Starbucks’ chief executive, Kevin Johnson, said this week that the training would be “designed to address implicit bias, promote conscious inclusion, prevent discrimination and ensure everyone inside a Starbucks store feels safe and welcome.”
To create a curriculum, the company has enlisted prominent civil rights leaders, including former U.S. Atty. Gen. Eric Holder, Anti-Defamation League Chief Executive Jonathan Greenblatt, NAACP Legal Defense Fund President Sherrilyn Ifill and Equal Justice Initiative founder Bryan Stevenson.
The Anti-Defamation League is known for its own programs, including those that work with police and schools to reduce racial, religious, gender and sexuality bias. Starbucks said it wants to share what it develops with other businesses.
“These kinds of presentations are, at their base, relatively simple,” said Bryant Marks, a Morehouse College psychology professor and implicit bias instructor who has trained employees of Los Angeles County, the Los Angeles Police Department and American Express.
“One thing we teach is that you can have biases even as a good person,” he said. “For example, if your exposure to black males through media and your life has been disproportionately negative, that may influence your unconscious bias against them.”
Marks, a former member of President Obama’s 21st Century Policing Task Force, said anti-bias training for police took off nationally after the 2014 shooting of Michael Brown in Ferguson, Mo. In recent months, he has trained police in Chicago, Burlington, Vt., and Winston-Salem, N.C., in 75-minute sessions.
He said the seminars offer an overview of what bias is, where it comes from, “what it looks like in the real world and how to manage or reduce it,” and how it is revealed in data on racial disparities in housing, education, law enforcement and employment.
Marks said the Starbucks push could be a bellwether moment for other retailers.
But does anti-bias training work?
Experts said that while it can make people more aware of their biases against discriminated and stereotyped groups, it’s not clear if that awareness stops them from letting stereotypes guide their actions.

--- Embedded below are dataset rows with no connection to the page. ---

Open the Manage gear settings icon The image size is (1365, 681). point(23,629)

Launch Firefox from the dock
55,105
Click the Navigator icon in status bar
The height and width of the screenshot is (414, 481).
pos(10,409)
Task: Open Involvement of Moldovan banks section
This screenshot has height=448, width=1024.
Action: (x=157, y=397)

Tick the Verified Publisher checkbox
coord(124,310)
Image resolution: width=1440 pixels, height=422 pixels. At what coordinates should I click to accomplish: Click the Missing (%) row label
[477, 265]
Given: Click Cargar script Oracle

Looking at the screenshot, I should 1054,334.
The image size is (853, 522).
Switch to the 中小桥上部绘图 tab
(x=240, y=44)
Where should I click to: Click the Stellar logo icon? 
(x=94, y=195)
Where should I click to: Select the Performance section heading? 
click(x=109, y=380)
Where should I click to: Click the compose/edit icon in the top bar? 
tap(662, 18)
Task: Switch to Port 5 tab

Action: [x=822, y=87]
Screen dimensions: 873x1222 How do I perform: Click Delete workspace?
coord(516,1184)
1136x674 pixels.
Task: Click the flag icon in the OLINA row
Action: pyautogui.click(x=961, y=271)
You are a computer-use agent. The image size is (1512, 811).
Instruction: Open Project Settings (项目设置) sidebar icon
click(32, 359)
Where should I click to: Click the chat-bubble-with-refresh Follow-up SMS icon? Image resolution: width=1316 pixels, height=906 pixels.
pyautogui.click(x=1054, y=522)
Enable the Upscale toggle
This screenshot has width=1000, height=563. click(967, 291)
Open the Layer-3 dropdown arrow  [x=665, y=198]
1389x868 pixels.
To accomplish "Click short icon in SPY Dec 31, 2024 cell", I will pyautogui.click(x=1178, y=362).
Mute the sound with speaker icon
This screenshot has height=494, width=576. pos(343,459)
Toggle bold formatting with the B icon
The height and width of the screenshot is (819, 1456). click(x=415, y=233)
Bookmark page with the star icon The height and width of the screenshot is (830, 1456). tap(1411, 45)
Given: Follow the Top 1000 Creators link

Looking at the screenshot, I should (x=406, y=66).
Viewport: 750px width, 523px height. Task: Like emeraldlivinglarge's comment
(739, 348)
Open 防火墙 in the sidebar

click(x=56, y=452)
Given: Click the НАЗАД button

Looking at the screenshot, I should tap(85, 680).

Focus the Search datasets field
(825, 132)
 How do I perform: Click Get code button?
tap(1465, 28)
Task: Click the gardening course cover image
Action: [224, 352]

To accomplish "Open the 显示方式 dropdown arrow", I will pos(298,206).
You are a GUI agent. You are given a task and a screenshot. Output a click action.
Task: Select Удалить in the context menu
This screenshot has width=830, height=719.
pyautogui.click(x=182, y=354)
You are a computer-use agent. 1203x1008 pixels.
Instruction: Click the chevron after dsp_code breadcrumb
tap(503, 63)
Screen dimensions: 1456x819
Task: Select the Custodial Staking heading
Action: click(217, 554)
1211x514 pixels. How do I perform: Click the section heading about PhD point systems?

“The research is all over the place,” said Dodge, the diversity officer.
A 2015 study in the Journal of Applied Psychology found that implicit bias training, which reminds people of the stereotypes they harbor, could reinforce those stereotypes instead of weakening them.
In another study that compiled data from nearly 500 studies on implicit bias programs, a team of researchers found that “implicit bias can be changed, but the effects are often weak” and that making a person aware of their bias often did not translate into changes in behavior.
Some research suggests that anti-bias training can backfire. When employers such as Starbucks mandate it, employees can become resentful that they are being forced to do something and reject the message.
Nonetheless, Dodge said she was “thrilled” to see more companies conducting anti-bias education.
“There are many questions about what effect it will have,” she said. “But if the awareness is coupled with the tools to change how you behave, there could be a marked outcome. We will have to wait and see.”